*Your objective*. Return the lines of the data below starting at the one holding "Instruction: Focus the Surname input field" and ending at the one holding "Save the result with the floppy disk icon", word for word, leaving every picture out.

*The data*.
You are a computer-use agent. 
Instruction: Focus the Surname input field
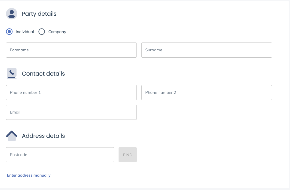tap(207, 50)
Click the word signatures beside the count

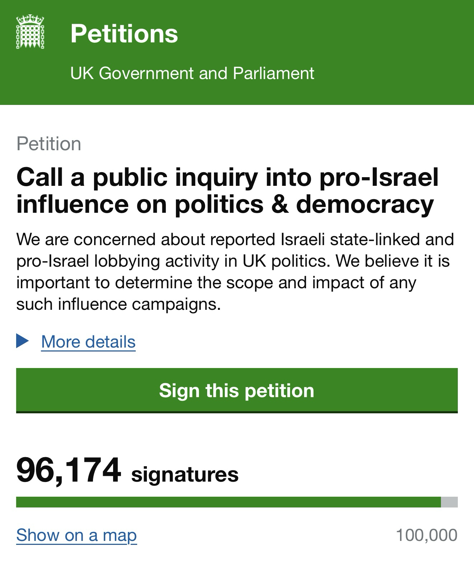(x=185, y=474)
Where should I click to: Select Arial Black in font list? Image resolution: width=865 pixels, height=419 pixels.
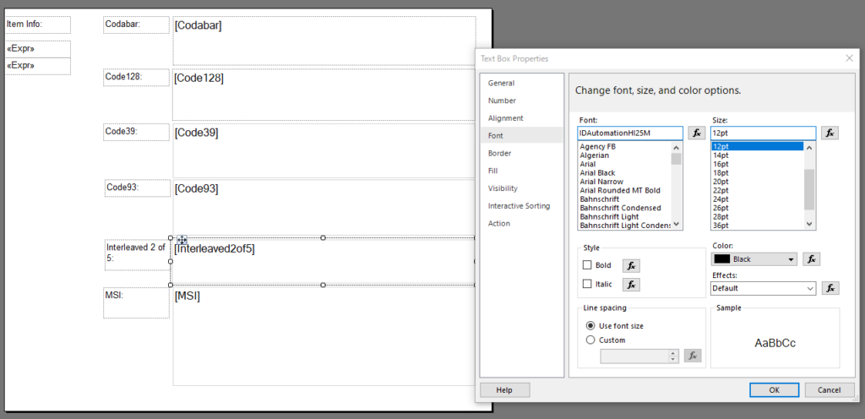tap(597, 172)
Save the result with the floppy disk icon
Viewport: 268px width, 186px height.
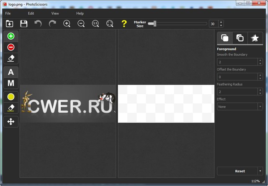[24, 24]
* * *
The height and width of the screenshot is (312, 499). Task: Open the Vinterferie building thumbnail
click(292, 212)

*Exercise response*.
Instruction: Focus the Surname input field
tap(207, 50)
Click the word signatures beside the count

(x=185, y=474)
Where should I click to: Select Arial Black in font list? Image resolution: width=865 pixels, height=419 pixels.
tap(597, 172)
Save the result with the floppy disk icon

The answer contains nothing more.